Wednesday, July 26, 2017

Range of Random.nextGaussian, continued

In the first part I described a theoretical range of values returned by nextGaussian; in this part I will describe the way used to find out the actual minimum and maximum values.

The simplest way would require using brute force to check all 248 possible seed values. This would take a few years on my computer, so I had to do better than that.

As explained in the first part, in order to maximize the values of nextGaussian, the values of v1 and v2 need to be as close to zero as possible. For that, the value returned by nextDouble needs to be close to 0.5. So, how do we make the random number generator return the values we want?

NextDouble calls next two times, first to get top 26 significant bits of the result, then again to get next 27 bits. If we can get the top bits to be 1 << 25, the resulting double will be very close to 0.5.

A call to next first updates the seed value used by Random, then returns top N bits of the new seed. So, we know the desired seed value after the call to next. In order to find out the value for seed before the call, we can use the simple reversing algorithm found here:
private static final long multiplier = 0x5DEECE66DL;
private static final long addend = 0xBL;

private static long reverseSeed (long seed) {
    // reverse the addend from the seed
    seed -= addend;
    long result = 0;
    // iterate through the seeds bits
    for (int i = 0; i < 48; i++) {
        long mask = 1L << i;
        // find the next bit
        long bit = seed & mask;
        // add it to the result
        result |= bit;
        if (bit == mask) {
            // if the bit was 1, subtract its effects from the seed
            seed -= multiplier << i;
        }
    }
    return result;
} 
Then, we also need to counter the initial scrambling that happens in setSeed operation:
private static long unscramble(long seed) {
    return seed ^ multiplier;
}
 And we're ready to start hacking:
long seedRange = 0x2000000L;
Random rand = new Random();
double minSoFar = 0, maxSoFar = 0;
for(long seed = -seedRange;seed<seedRange;seed++) {
    rand.setSeed(unscramble(reverseSeed(0x800000000000L + seed)));
    double d = rand.nextGaussian();
    if(minSoFar > d) {
        minSoFar = d;
        System.out.println("Seed: "+seed+ " min: "+d);
    }
    if(maxSoFar < d) {
        maxSoFar = d;
        System.out.println("Seed: "+seed+ " max: "+d);
    }

    d = rand.nextGaussian();
    if(minSoFar > d) {
        minSoFar = d;
        System.out.println("Seed: "+seed+ " second min: "+d);
    }
    if(maxSoFar < d) {
        maxSoFar = d;
        System.out.println("Seed: "+seed+ " second max: "+d);
    }
}
The lowest value found was: -7.844680087923773 (on second call to nextGaussian with seed = 994892)
The highest value found was: 7.995084298635286 (on first call to nextGaussian with seed = 14005843)
These are the real maximum & minimum values returned by Oracle Java 8 implementation of nextGaussian.
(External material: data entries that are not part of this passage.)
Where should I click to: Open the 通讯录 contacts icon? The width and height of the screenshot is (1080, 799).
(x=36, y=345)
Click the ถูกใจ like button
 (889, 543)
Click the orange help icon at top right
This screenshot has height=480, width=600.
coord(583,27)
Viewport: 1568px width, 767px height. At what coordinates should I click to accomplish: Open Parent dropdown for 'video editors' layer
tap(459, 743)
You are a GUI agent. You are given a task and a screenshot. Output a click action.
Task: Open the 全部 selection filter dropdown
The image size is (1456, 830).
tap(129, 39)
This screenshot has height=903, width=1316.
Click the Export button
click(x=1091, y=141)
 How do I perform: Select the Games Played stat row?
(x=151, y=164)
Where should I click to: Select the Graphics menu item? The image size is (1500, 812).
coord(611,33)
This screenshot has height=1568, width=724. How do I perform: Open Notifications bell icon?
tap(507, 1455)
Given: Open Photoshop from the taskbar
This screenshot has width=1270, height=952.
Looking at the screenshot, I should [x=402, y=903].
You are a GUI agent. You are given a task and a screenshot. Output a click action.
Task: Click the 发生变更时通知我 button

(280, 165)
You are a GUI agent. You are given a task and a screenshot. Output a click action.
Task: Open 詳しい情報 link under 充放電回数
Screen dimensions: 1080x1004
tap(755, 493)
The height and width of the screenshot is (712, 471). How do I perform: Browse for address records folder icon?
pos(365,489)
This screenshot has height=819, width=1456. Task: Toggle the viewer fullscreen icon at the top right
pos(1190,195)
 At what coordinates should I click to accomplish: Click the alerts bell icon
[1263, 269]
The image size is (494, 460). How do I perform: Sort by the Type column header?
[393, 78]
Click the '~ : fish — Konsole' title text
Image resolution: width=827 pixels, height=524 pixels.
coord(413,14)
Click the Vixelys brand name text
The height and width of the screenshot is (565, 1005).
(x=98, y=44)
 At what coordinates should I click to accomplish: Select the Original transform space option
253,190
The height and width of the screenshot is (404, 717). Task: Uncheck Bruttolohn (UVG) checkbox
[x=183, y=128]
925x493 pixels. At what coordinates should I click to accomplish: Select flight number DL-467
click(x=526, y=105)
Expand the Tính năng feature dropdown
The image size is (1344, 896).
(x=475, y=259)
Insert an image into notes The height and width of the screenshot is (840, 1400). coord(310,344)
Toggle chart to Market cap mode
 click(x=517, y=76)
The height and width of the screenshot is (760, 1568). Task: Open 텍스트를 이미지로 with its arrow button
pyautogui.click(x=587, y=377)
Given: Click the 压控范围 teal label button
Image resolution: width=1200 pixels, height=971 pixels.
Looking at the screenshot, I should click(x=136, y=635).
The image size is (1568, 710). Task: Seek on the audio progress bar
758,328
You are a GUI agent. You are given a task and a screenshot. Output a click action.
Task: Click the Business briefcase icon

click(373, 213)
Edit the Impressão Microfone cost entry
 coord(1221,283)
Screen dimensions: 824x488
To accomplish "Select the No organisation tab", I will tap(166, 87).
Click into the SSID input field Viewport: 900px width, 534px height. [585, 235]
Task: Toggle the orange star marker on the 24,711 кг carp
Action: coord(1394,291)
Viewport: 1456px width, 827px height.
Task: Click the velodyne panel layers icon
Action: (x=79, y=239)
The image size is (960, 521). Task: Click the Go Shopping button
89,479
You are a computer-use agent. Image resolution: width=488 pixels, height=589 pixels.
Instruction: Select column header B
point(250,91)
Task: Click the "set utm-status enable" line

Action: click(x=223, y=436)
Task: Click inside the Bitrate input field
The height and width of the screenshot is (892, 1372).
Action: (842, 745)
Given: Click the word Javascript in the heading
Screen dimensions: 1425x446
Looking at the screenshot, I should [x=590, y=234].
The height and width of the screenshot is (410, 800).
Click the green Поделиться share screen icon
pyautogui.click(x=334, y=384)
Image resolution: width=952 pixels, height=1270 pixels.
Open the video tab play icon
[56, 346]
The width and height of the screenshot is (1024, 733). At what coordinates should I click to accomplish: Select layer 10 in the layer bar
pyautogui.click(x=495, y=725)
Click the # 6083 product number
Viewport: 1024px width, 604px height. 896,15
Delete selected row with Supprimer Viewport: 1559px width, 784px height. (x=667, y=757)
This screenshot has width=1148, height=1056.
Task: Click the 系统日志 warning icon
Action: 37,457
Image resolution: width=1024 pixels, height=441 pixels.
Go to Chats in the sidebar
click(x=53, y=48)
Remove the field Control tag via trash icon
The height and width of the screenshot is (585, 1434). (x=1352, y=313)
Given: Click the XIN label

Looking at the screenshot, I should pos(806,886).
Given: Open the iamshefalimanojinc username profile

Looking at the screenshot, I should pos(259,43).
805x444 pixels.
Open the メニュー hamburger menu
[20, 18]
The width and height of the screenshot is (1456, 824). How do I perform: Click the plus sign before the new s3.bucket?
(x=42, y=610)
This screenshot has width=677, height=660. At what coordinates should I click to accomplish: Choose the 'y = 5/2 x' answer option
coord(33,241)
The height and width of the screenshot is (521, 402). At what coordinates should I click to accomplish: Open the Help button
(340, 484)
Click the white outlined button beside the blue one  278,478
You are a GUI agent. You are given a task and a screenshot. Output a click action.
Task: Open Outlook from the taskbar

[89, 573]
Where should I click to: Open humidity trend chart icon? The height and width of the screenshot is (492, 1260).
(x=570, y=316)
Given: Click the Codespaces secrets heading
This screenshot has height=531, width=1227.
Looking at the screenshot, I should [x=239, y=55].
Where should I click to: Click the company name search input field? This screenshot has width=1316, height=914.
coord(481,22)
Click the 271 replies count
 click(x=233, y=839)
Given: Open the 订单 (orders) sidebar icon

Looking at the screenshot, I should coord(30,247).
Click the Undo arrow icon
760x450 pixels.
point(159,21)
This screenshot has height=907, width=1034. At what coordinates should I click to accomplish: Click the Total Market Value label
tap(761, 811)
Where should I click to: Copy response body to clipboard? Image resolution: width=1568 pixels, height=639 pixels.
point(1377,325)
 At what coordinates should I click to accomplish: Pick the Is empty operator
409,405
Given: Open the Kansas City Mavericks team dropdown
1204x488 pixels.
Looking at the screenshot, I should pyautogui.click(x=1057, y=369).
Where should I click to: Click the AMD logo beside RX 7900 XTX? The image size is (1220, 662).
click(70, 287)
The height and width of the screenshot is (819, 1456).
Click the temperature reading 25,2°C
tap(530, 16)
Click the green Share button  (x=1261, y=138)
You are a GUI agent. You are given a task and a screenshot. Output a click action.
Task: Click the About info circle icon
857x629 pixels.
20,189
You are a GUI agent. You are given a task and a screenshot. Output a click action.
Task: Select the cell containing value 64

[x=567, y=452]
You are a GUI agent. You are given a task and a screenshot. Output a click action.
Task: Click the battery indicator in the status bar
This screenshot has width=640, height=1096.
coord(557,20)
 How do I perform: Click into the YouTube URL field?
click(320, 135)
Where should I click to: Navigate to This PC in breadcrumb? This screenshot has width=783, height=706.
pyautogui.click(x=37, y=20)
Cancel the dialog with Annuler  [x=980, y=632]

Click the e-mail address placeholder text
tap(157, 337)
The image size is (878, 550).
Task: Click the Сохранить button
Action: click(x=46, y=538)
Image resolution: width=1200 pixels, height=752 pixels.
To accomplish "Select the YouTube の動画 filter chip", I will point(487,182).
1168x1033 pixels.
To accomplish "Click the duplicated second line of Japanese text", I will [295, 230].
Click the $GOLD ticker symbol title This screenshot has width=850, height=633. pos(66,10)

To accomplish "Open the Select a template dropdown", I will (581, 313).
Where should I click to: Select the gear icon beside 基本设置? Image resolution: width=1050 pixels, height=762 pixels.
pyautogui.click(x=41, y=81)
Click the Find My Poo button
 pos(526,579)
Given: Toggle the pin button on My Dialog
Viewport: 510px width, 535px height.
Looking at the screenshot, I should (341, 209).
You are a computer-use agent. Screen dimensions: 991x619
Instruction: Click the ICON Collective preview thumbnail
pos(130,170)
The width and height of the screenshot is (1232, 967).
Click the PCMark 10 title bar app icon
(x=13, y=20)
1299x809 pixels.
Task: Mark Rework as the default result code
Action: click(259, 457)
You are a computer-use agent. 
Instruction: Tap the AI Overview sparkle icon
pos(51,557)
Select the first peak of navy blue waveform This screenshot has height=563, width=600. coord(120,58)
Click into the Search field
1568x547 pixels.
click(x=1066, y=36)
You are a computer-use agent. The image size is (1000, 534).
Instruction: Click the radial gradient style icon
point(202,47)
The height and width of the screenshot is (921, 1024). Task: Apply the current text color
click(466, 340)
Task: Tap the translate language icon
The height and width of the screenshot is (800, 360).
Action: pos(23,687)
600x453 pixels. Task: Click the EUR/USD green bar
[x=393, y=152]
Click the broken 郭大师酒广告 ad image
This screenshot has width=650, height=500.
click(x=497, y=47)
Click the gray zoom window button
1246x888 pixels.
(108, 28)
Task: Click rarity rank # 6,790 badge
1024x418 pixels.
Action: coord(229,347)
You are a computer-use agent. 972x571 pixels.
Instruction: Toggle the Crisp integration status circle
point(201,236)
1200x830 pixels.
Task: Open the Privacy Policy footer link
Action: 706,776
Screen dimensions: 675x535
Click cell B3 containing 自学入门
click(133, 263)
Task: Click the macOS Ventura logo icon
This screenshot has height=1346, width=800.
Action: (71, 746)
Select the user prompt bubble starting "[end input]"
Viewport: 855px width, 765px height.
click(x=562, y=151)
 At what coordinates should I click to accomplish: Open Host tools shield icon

Range of Random.nextGaussian()

Recently I had a look at the source code of a language detection library. The library internally uses Random.nextGaussian to determine its behavior, but uses it in such a way that any value lower than -10 would result in incorrect calculations. I was curious if getting such a value is even possible.


The implementation of nextGaussian in Java 8 is as follows:
 private double nextNextGaussian;
 private boolean haveNextNextGaussian = false;

 public double nextGaussian() {
   if (haveNextNextGaussian) {
     haveNextNextGaussian = false;
     return nextNextGaussian;
   } else {
     double v1, v2, s;
     do {
       v1 = 2 * nextDouble() - 1;   // between -1.0 and 1.0
       v2 = 2 * nextDouble() - 1;   // between -1.0 and 1.0
       s = v1 * v1 + v2 * v2;
     } while (s >= 1 || s == 0);
     double multiplier = StrictMath.sqrt(-2 * StrictMath.log(s)/s);
     nextNextGaussian = v2 * multiplier;
     haveNextNextGaussian = true;
     return v1 * multiplier;
   }
 }
The function used to generate next values has extremes when both v1 and v2 are as close to zero as possible, without being both equal to zero.

Quick check of nextDouble indicates that the function generates only multiples of 1 / (double)(1L << 53). This means that nextGaussian will return extreme values for v1 = +/- 2 / (double)(1L << 53)and v2 = 0.

For these values nextGaussian would return +/- 12.00727336061225.

That does not mean that it is possible to get these values. There's a limited number of values that can be returned by nextDouble. But it does mean that nextGaussian (in its Oracle Java 8 implementation) will never return a value outside of the range between -12.00727336061225 and 12.00727336061225.